Außenminister Kurz hat seinen Besuch abgeschlossen.

Teheran. Der iranische Präsident Hassan Rohani hat gestern gegenüber Außenminister Sebastian Kurz (ÖVP) unterstrichen, dass er eine baldige Lösung des Atomstreits anstrebt. „Das ist wichtig für den Iran und die ganze Region“, erklärte der als gemäßigt geltende Politiker bei einem Treffen in Teheran. Gegenüber Kurz gab sich Rohani auch sehr zuversichtlich, bis 20. Juli ein Abkommen zu erzielen.

Bei seinen Gesprächen mit Regierungsvertretern habe er auch das Thema Menschenrechte und die Todesstrafe wiederholt thematisiert, berichtete Kurz zum Abschluss seines Teheran-Aufenthaltes mitreisenden Journalisten.
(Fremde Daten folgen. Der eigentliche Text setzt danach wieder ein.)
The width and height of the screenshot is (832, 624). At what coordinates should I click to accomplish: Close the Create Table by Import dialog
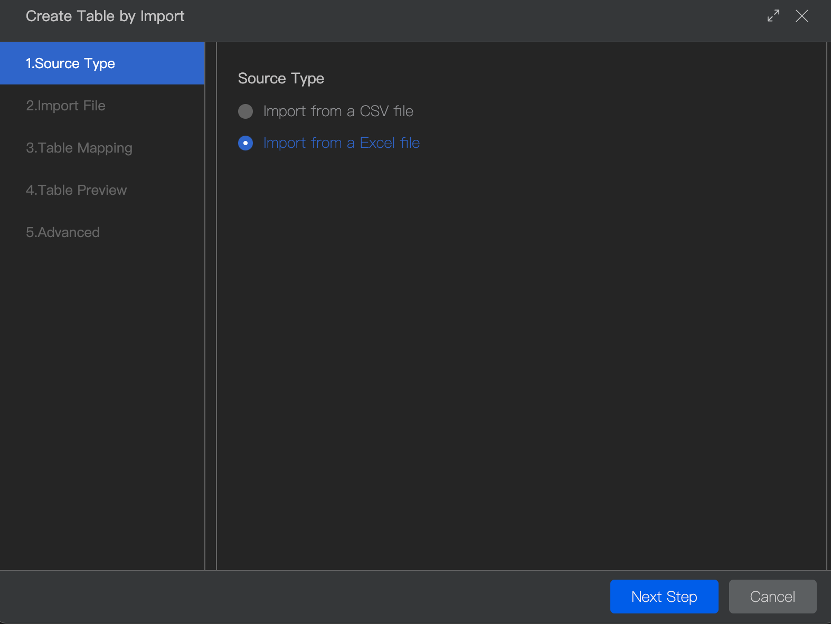[801, 16]
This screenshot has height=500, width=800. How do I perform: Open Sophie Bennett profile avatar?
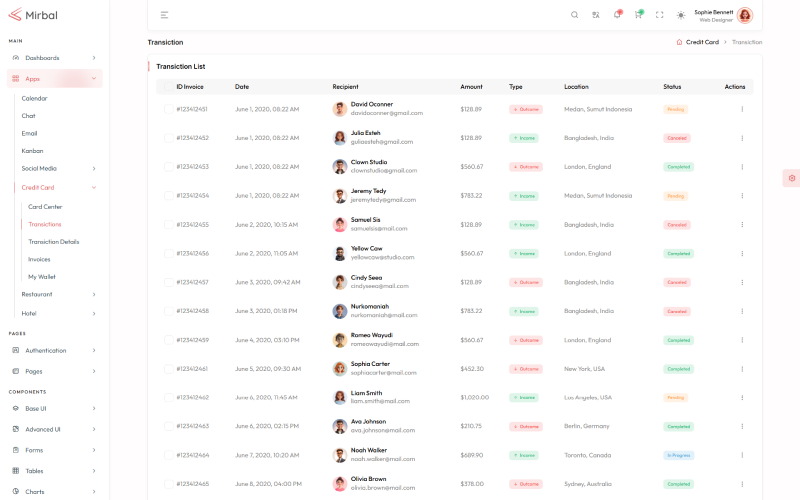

Insbesondere bei der Todesstrafe sei aber wenig Verständnis vorhanden, weil diese mit dem Islamischen Recht im Einklang stehe.
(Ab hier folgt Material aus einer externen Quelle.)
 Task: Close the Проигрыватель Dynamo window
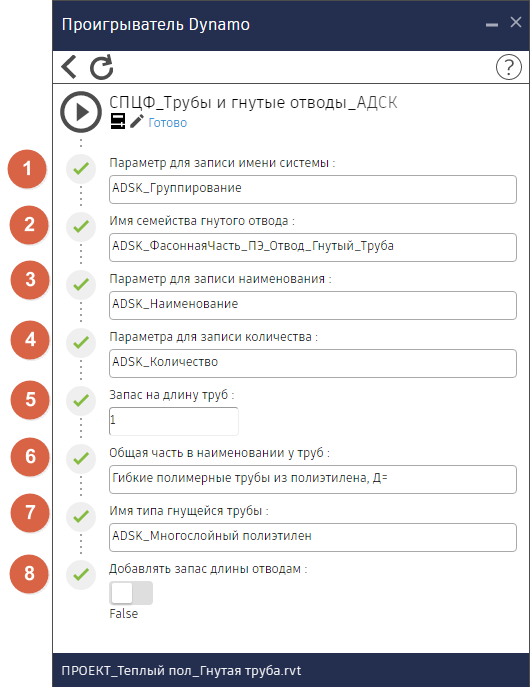(x=516, y=22)
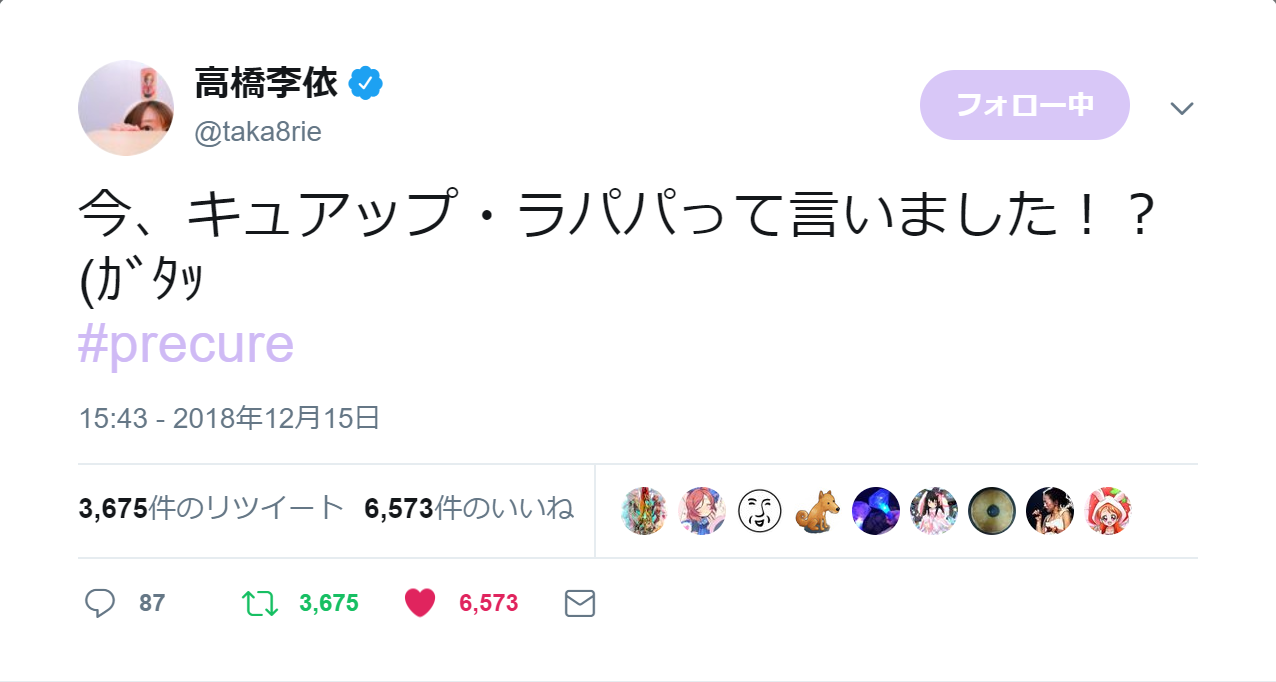The width and height of the screenshot is (1276, 682).
Task: Click the blue verified badge
Action: [x=366, y=84]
Außerdem gebe es auch in Ländern wie den USA Hinrichtungen. Allerdings ortete der Außenminister seitens der iranischen Regierung Tendenzen, zumindest bei minderjährigen Straffälligen umzudenken. Auch bei Drogendelikten gebe es die Bereitschaft, eine Abkehr von der Todesstrafe zumindest in Betracht zu ziehen.

Sehr aufgeschlossen zeigte sich Rohani gegenüber Kurz indes bezüglich eines Ausbaus des Internets im Iran. Allerdings mit der Einschränkung, dass die Frage bei sozialen Netzwerken nicht so einfach sei.